What the task requires
Although the data below holds other lines too, output only those from the line with "Where should I click to: Click the USD" up to and including the line with "The width and height of the screenshot is (1059, 577).", exactly as they appear.

Supplied records
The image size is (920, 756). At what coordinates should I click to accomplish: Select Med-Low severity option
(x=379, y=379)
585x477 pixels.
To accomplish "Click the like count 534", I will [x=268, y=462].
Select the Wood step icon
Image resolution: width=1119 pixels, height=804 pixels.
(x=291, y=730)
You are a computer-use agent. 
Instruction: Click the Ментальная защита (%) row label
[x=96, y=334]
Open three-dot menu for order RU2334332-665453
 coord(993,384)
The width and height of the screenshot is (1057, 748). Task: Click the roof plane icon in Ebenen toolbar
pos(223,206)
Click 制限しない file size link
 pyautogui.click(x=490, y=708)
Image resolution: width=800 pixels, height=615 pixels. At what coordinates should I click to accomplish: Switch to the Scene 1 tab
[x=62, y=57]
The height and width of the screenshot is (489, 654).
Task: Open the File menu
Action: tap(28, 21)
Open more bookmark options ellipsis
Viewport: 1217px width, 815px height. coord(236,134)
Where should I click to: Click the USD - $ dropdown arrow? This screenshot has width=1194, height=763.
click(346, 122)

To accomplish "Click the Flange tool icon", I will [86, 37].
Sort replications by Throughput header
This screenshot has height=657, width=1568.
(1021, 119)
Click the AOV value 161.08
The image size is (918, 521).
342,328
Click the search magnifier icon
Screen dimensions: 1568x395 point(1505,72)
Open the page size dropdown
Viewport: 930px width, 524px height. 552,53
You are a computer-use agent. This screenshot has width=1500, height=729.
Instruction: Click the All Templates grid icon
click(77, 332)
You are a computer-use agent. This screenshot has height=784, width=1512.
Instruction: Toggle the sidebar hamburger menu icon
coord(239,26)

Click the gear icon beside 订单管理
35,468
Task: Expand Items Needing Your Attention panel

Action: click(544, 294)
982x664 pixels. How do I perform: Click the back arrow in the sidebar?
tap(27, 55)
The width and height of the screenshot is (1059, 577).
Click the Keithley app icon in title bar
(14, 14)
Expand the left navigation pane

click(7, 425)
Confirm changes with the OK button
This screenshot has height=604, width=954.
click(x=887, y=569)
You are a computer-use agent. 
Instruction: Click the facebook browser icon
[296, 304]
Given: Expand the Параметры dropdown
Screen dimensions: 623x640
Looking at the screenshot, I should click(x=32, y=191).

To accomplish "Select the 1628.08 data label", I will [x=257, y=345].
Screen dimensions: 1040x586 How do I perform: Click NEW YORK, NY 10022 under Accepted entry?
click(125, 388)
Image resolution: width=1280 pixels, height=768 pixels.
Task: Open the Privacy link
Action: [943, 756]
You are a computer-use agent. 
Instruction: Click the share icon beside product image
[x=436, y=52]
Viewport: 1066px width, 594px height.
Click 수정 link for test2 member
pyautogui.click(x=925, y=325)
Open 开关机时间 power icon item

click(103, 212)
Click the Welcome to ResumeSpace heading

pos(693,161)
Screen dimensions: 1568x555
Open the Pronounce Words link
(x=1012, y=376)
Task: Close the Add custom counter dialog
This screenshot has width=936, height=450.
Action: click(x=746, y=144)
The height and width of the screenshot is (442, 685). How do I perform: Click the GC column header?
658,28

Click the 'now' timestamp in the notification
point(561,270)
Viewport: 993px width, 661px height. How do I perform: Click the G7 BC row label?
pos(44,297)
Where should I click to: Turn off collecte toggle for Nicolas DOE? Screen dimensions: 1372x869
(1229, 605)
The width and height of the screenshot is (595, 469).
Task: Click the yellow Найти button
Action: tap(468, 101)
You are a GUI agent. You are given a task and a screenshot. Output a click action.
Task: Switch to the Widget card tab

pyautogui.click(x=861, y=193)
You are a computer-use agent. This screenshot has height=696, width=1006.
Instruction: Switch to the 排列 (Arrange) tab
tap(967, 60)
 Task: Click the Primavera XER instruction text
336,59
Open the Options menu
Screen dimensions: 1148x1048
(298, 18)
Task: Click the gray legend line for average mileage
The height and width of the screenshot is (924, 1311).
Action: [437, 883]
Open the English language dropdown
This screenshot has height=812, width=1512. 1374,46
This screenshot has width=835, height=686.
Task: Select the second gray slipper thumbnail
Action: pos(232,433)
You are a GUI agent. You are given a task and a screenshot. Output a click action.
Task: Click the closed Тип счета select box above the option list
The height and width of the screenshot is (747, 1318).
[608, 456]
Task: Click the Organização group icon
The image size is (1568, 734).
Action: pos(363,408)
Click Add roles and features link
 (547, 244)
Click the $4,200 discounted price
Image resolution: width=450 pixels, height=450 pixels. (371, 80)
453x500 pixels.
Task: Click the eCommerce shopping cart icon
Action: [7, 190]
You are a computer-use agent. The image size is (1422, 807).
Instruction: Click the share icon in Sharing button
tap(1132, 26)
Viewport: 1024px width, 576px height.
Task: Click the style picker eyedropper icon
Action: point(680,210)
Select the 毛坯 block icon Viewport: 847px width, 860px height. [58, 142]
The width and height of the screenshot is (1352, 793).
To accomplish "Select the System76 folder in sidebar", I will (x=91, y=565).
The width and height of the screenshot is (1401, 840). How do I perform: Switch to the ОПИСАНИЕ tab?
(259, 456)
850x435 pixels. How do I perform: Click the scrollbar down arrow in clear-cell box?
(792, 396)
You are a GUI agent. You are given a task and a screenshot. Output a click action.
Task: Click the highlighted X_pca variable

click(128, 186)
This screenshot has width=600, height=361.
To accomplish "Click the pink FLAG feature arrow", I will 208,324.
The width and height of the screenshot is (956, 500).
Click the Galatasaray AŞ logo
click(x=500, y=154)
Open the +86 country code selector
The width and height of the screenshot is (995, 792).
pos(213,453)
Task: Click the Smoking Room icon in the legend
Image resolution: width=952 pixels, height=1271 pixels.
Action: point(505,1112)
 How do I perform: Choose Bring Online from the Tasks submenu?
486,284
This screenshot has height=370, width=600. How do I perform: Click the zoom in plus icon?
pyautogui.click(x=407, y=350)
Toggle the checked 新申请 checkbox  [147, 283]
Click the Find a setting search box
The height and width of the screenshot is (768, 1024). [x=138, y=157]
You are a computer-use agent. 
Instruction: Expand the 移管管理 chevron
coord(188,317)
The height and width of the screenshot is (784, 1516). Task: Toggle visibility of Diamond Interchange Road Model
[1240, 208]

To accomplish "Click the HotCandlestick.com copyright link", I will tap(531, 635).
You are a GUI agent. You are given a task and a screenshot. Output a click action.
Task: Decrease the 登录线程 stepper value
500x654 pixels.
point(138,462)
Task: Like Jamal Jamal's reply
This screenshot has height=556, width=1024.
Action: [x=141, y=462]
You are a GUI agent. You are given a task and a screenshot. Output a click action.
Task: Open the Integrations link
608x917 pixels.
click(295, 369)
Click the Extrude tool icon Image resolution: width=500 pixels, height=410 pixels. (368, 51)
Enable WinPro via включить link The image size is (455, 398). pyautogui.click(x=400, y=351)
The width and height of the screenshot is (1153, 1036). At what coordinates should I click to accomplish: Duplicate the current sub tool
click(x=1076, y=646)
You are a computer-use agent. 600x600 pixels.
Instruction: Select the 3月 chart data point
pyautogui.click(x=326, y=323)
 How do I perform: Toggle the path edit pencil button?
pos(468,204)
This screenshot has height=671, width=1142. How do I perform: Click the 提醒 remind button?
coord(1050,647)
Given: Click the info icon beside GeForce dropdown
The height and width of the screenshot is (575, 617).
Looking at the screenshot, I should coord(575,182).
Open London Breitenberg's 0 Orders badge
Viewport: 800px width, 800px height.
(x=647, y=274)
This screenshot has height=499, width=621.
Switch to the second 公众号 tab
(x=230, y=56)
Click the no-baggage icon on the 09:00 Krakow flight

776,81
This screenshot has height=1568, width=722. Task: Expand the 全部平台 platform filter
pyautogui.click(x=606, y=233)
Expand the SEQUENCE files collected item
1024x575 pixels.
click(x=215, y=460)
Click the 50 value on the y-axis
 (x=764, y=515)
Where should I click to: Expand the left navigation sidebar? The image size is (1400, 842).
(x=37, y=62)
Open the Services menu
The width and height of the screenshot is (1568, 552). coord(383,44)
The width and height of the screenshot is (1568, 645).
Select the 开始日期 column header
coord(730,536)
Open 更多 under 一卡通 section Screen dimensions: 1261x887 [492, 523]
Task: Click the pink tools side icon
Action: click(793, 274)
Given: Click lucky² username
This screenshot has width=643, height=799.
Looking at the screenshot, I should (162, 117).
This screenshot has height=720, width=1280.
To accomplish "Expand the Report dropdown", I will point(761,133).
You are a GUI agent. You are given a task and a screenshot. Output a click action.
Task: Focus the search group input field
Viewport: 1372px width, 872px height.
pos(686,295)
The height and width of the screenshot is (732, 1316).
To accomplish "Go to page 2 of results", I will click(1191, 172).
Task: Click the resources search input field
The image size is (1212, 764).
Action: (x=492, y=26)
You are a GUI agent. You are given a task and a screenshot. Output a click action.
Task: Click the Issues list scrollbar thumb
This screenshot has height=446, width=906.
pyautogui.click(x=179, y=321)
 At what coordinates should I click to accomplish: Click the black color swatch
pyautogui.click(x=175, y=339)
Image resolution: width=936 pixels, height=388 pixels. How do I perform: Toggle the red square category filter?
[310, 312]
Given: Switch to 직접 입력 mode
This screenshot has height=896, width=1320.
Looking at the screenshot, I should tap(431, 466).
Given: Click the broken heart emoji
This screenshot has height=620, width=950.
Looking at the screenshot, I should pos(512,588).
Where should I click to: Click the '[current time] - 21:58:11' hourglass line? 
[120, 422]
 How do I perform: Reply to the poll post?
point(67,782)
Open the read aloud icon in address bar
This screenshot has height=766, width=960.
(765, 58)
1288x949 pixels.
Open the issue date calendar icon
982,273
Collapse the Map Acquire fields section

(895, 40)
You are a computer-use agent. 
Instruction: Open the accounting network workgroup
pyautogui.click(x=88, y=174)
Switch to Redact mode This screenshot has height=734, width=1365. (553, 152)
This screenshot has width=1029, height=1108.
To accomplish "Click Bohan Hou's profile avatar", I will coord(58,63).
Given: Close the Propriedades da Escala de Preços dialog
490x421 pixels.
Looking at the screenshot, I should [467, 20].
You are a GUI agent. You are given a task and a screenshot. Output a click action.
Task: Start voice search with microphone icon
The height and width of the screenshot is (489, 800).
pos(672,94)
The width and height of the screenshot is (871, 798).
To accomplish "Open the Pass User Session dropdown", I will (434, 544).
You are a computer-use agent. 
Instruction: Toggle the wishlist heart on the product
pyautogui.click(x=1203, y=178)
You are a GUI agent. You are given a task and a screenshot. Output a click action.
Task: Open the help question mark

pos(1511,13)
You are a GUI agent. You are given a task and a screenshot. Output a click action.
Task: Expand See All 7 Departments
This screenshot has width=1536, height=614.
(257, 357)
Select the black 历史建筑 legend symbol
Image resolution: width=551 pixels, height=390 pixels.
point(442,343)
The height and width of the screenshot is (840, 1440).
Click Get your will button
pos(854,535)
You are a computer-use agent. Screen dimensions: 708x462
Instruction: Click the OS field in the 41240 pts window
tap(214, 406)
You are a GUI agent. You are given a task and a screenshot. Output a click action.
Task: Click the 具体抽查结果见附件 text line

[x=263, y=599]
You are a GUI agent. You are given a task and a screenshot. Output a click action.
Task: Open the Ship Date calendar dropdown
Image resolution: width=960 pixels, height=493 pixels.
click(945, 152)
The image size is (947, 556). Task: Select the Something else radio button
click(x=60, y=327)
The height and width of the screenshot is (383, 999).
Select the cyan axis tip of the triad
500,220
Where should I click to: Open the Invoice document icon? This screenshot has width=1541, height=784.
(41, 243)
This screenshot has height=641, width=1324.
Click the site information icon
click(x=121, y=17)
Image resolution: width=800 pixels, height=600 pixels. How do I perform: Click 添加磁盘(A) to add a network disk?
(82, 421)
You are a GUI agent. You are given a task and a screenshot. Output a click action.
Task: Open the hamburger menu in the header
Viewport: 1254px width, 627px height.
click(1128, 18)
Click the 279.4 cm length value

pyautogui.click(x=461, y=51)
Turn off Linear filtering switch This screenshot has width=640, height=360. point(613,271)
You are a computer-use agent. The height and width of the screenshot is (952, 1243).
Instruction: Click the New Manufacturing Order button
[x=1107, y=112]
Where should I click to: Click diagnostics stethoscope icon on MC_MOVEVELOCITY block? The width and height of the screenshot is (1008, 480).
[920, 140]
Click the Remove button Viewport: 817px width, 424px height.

Solution to this exercise
Where should I click to: Click the USD - $ dropdown arrow? This screenshot has width=1194, height=763.
click(346, 122)

To accomplish "Click the Flange tool icon", I will [86, 37].
Sort replications by Throughput header
This screenshot has height=657, width=1568.
(1021, 119)
Click the AOV value 161.08
The image size is (918, 521).
342,328
Click the search magnifier icon
Screen dimensions: 1568x395 point(1505,72)
Open the page size dropdown
Viewport: 930px width, 524px height. 552,53
You are a computer-use agent. This screenshot has width=1500, height=729.
Instruction: Click the All Templates grid icon
click(77, 332)
You are a computer-use agent. This screenshot has height=784, width=1512.
Instruction: Toggle the sidebar hamburger menu icon
coord(239,26)

Click the gear icon beside 订单管理
35,468
Task: Expand Items Needing Your Attention panel

Action: click(544, 294)
982x664 pixels. How do I perform: Click the back arrow in the sidebar?
tap(27, 55)
The width and height of the screenshot is (1059, 577).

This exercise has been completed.